In fact, the disclosures related by company chairman Wilfred Espinet, and CEO Mike Wylie reveal a gaping hole in what the country had been told about the security of assets.
In the six months or so since the company took over operations from what was the Petroleum Company of Trinidad and Tobago, it has been revealed that “saboteurs and thieves” found their way onto the compounds. They have been reported to have moved away with transformers, motors, power lines and cables.
We have been told that in the beginning such activity had been “restricted to idle equipment,” but that in “recent months” there has been a “marked increase” in illegal activity and the theft of “active transformers, electrical equipment and motors”.
The brunt of this activity is said to have taken place in the “forested areas between Fyzabad and Palo Seco,” and also included theft of an average of 275 barrels of oil a day, amounting to a total of some 50 million barrels, a cost of an estimated US$3 million. What, therefore, should have been a wake-up call was clearly left insufficiently heeded.
But it was precisely as a result of these possibilities why the company opted not to retain the Estate Police force which had been part of its traditional staff complement. It hired the services of the private Amalgamated Security company to ensure safety and security of plant and equipment. But informed opinion had opposed this from the outset, pointing to the reality that persons not as familiar with the territory, so to speak, would be at a disadvantage in knowing where critical assets were located and the importance of their function.

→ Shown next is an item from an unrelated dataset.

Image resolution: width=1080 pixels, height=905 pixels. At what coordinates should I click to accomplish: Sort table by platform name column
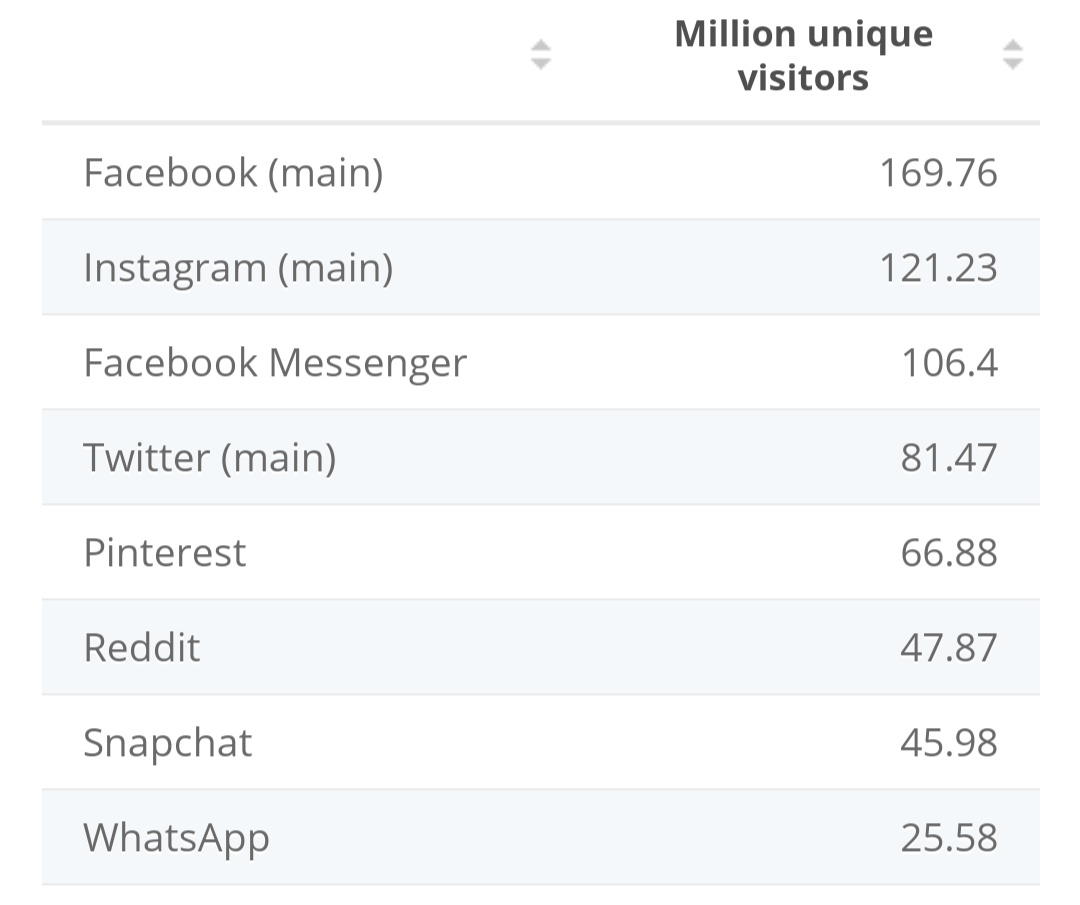541,54
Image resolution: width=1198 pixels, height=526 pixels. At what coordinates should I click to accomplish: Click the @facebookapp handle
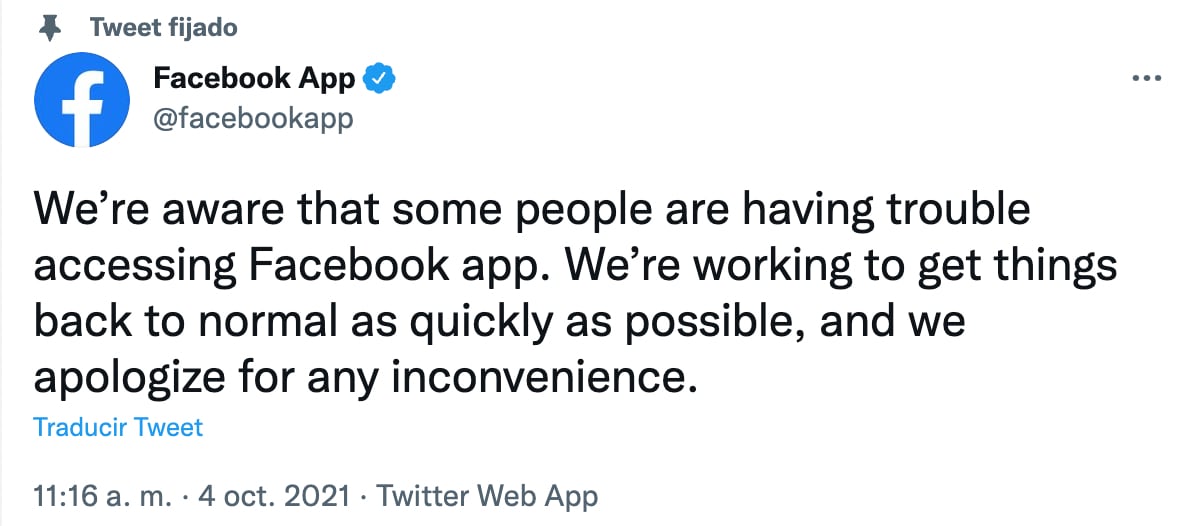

While we are in no way pointing fingers at anyone, the level of unresolved hostility in the traumatic termination exercise at the former company, given the manner in which transition was effected with a huge column of mixed signals and unanswered questions in the accompanying public discourse should have made for greater attention to safety and security of fixed assets.
What is being revealed here confirms that not nearly enough attention was paid to the protection and safe-guarding of those assets. “We are dealing with people who are very familiar with our equipment and where it is located,” Mr Wylie said. This is a realisation, however, that the decision-makers put in charge of the transition would have been expected to take on board, from day one.
Obviously, six months later, it is evident that there was massive under-estimation about the potential for sabotage.
The company has to move swiftly now, to address what has thus far been its failure to secure public assets in an environment that it expects to remain hostile for some time still to come.